Reflection check if parameterized type is String and Object


I am having an issue when checking parameterized types of a parameter.

I am using method.getGenericParameterTypes() and casting it to ParameterizedType simply to check if the parameter is the correct Map however when I check the types I get String, ? instead of String, Object, for the string it's easy to check with String.class.equals(type[0]) however for ? doing Object.class.equals(type[1]) will return false.

Is there a better way to check if the parameterized type is Object?


Solution

  • The parameterized type is ?, not Object. These are not at all the same thing.

    You can call map.put("Hello", new Object()); on a Map<String, Object>. It is not possible to call map.put at all on a Map<String, ?>*.

    You can pass an expression of type Map<String, Integer> as a parameter to a method, if it wants a Map<String, ?>. You can't pass a Map<String, Object>. You also can't pass a Map<String, Integer> to a method that wants a Map<String, Object> (because if you could, you can then put a new Object() in there, and break everything).

    Note furthermore that your plan is very fragile and doesn't cover most of the cases that generics are trying to cover. For example, if you have a:

    public class Foo<T> {
        private final Map<T, Object> map = new HashMap<>();
    }
    

    Then for, say, new Foo<String>(), the map is in fact the one you wanted, but your check will find T, which obviously isn't String. Generics aren't reified. You can't hack around it with .getGenericType() - whatever you're trying to do is probably never going to work and you need to rethink your approach.

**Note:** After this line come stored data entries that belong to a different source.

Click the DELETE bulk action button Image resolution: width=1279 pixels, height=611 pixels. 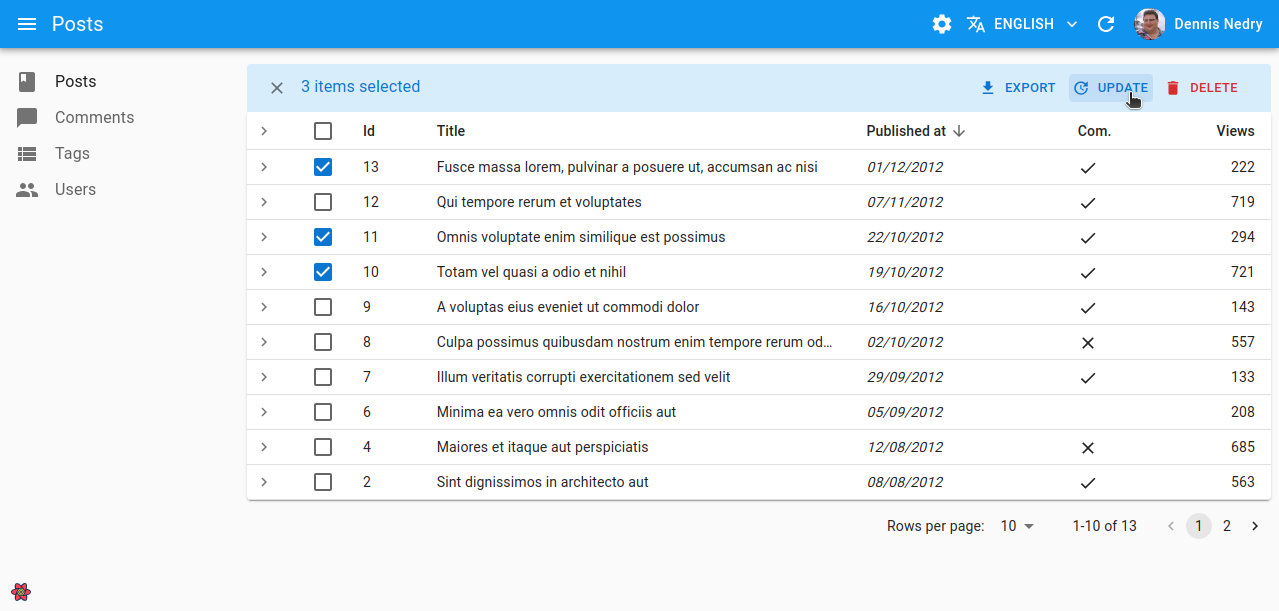point(1202,88)
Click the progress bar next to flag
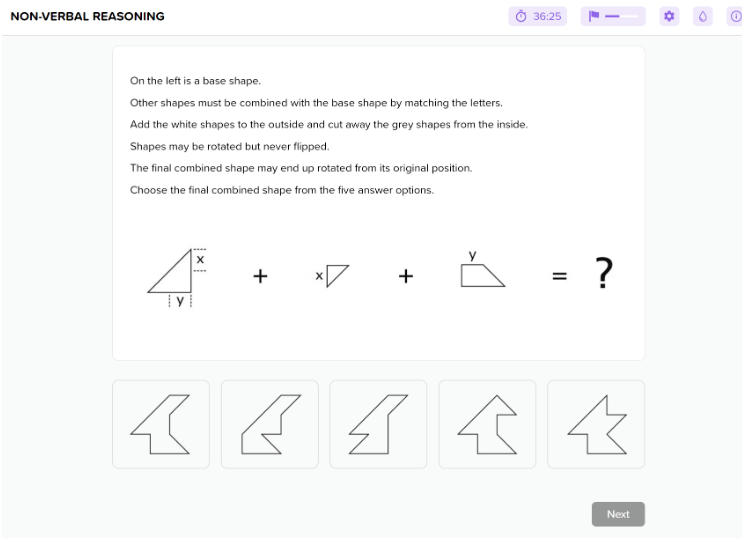 click(x=621, y=17)
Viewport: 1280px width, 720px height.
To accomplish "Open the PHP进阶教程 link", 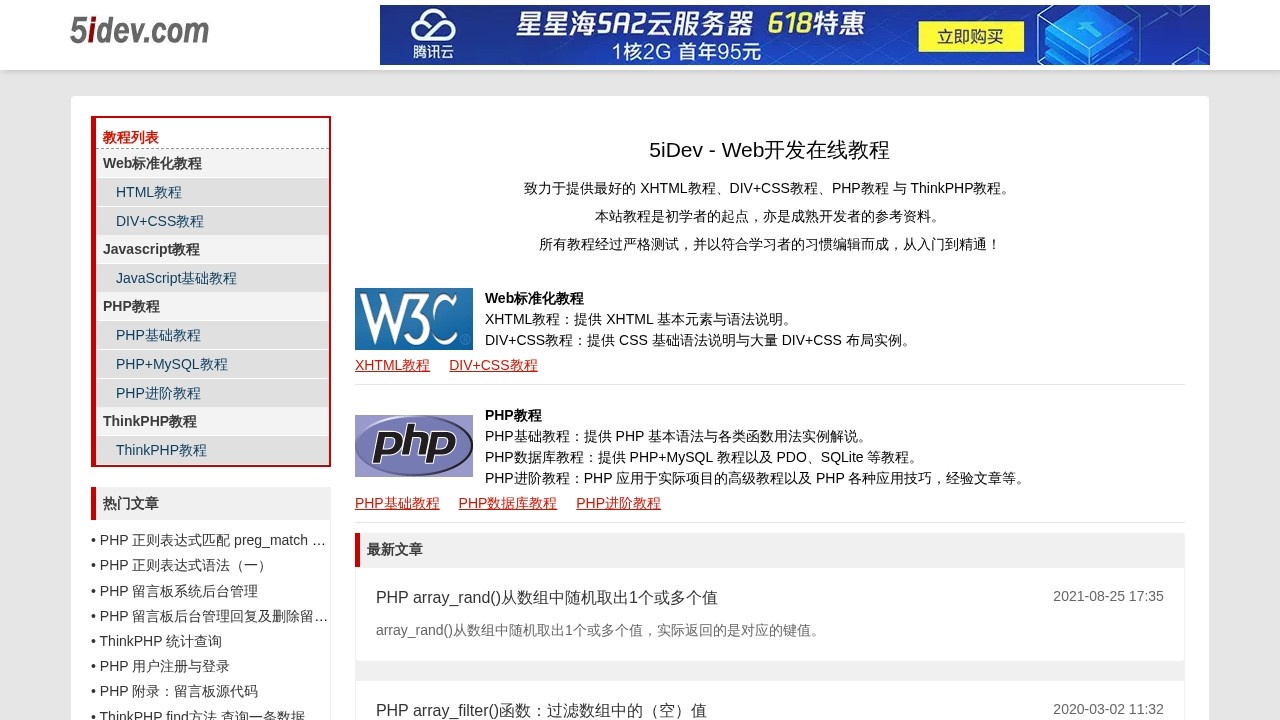I will [617, 503].
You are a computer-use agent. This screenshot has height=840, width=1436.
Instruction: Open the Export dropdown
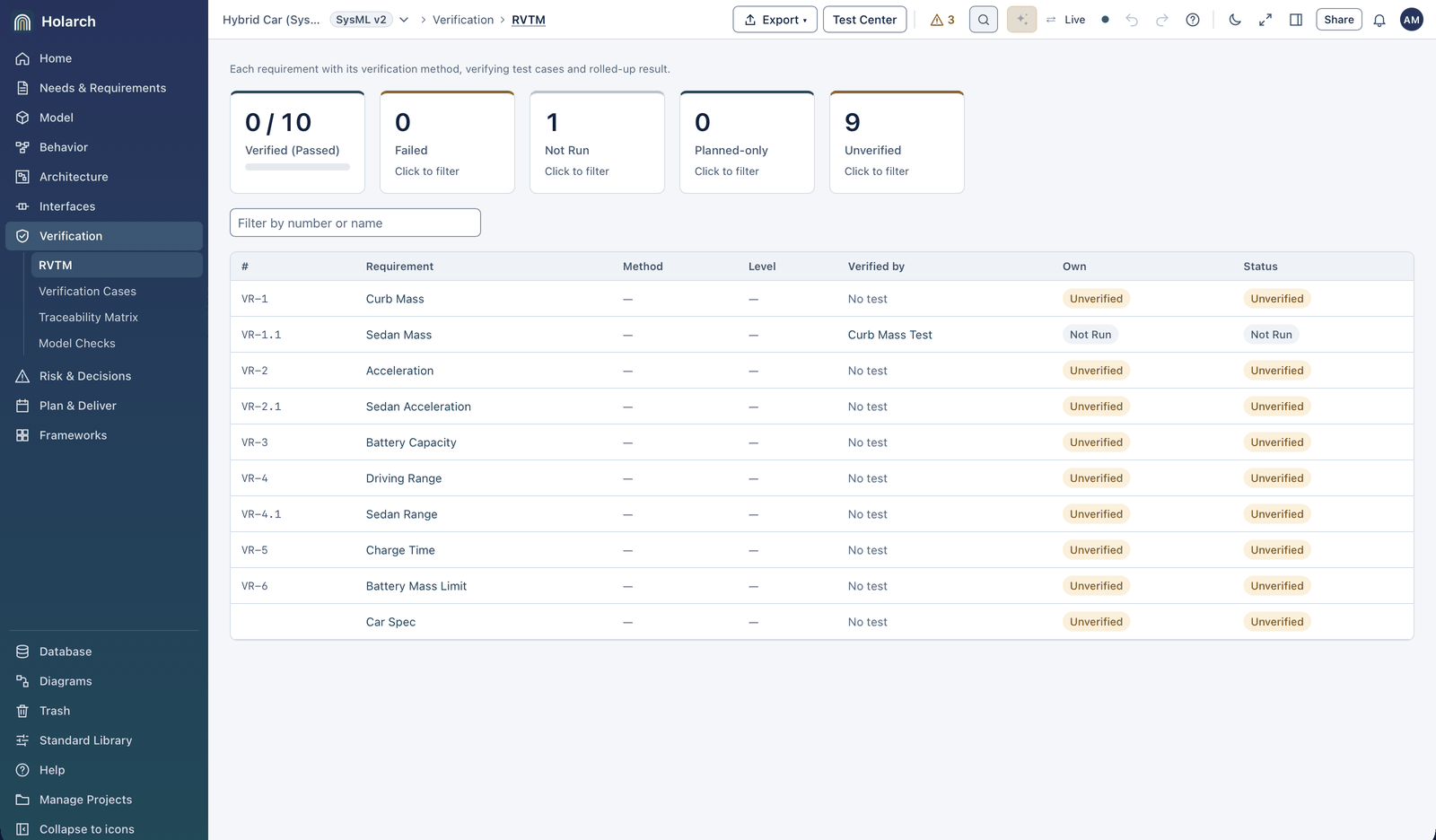tap(775, 20)
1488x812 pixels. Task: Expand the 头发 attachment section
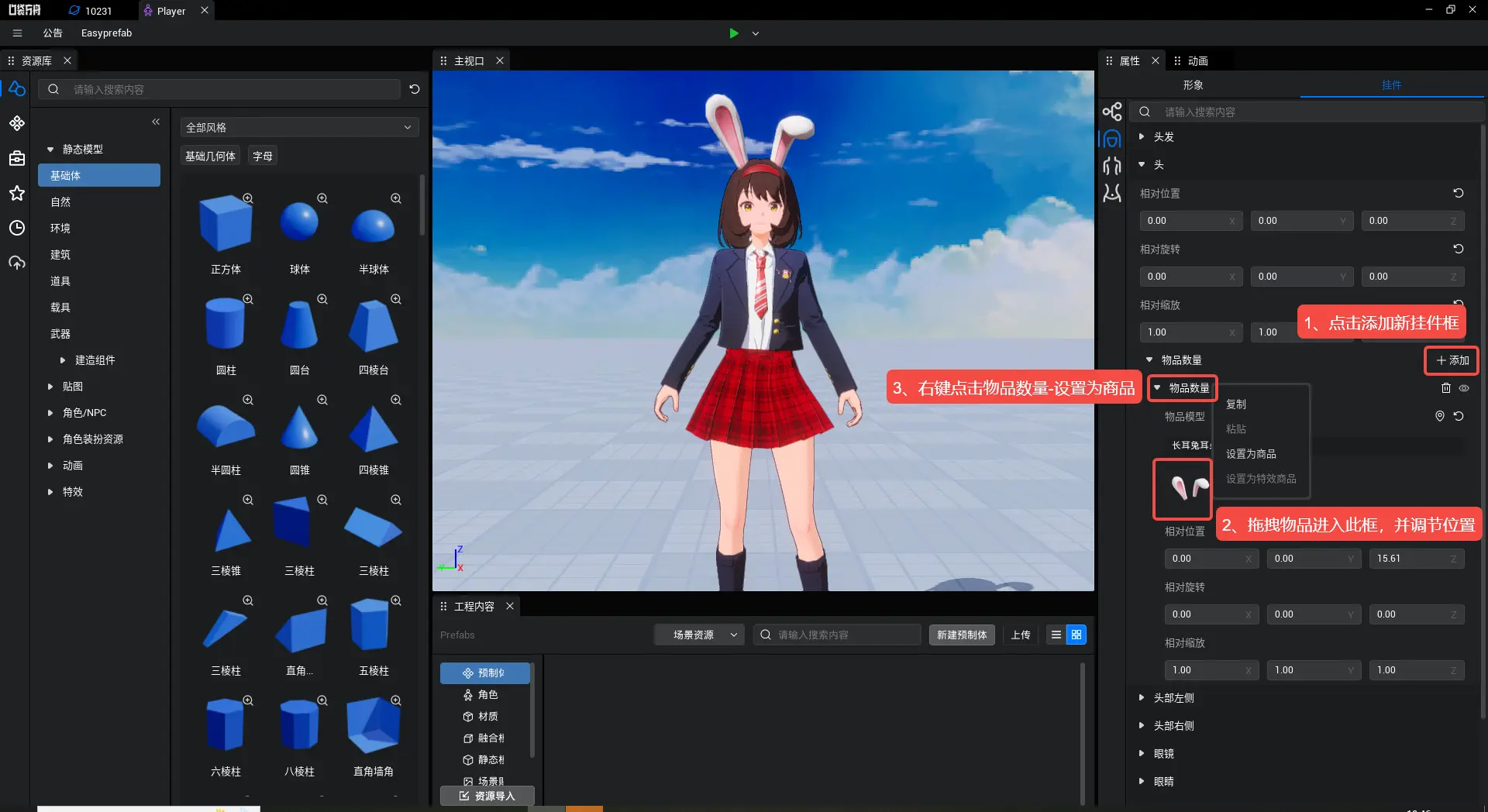click(1142, 136)
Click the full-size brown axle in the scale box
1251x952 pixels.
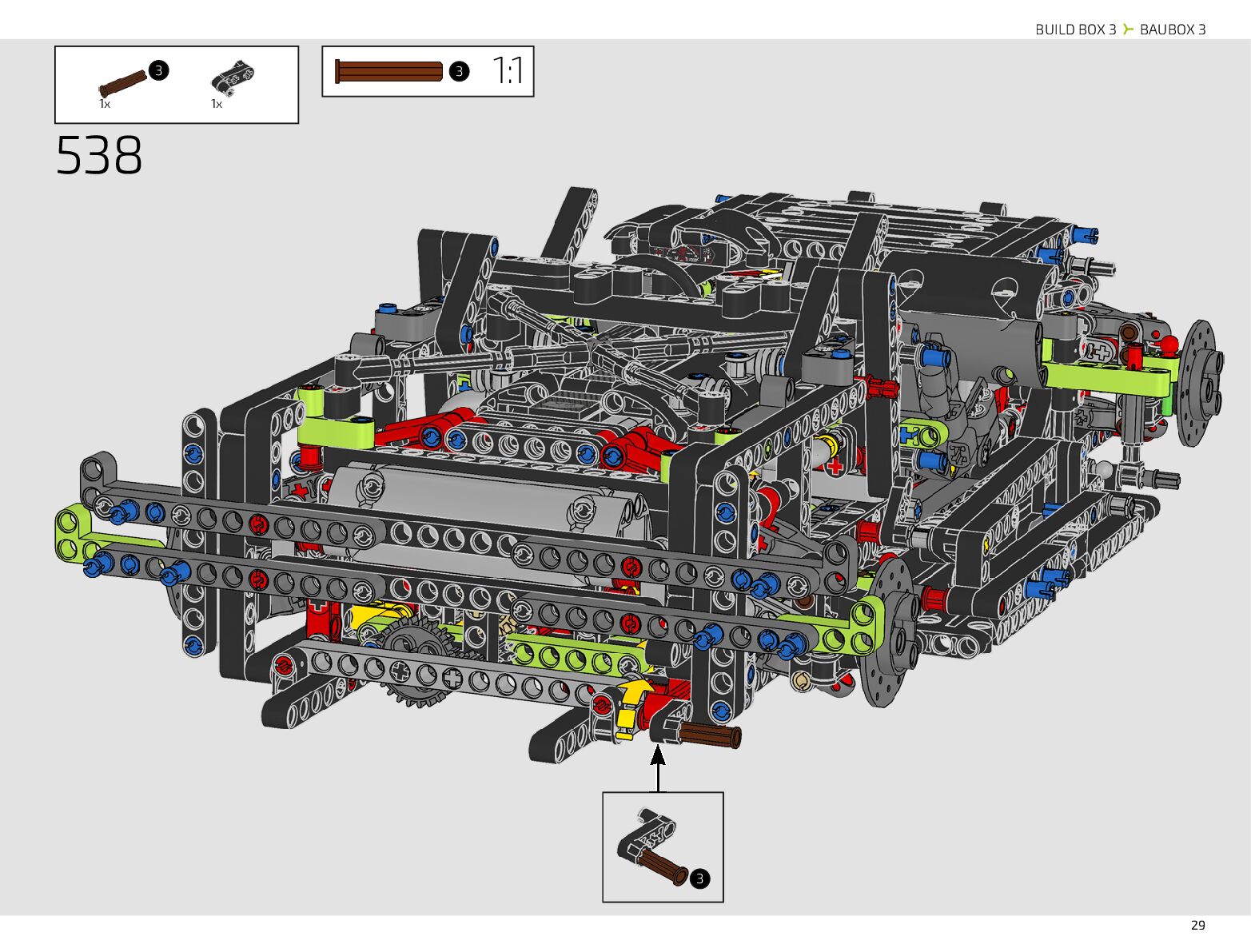(388, 71)
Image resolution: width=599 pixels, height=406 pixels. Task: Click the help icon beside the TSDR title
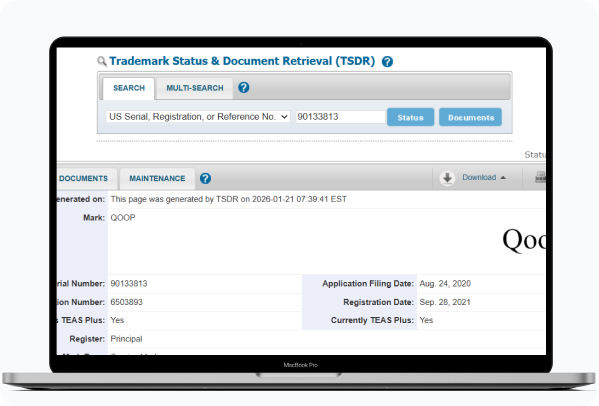(387, 61)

    A ? will be an instance of WildcardType; cast it to that, then ask for the lower bounds. Object should be amongst them (for just ?, that'll be the only lower bound, in fact). There's not a lot you can do other than do an instanceof check for all the many different kinds of types that exist and write custom code for each and every one. You'll find that your question ('can I pass new Object() without breaking things, for example') is unanswerable for some of these, such as when it's an instance of java.lang.reflect.TypeVariable.

    *) Except for the academic case of map.put("Hello", null); which is surely the desired call to make.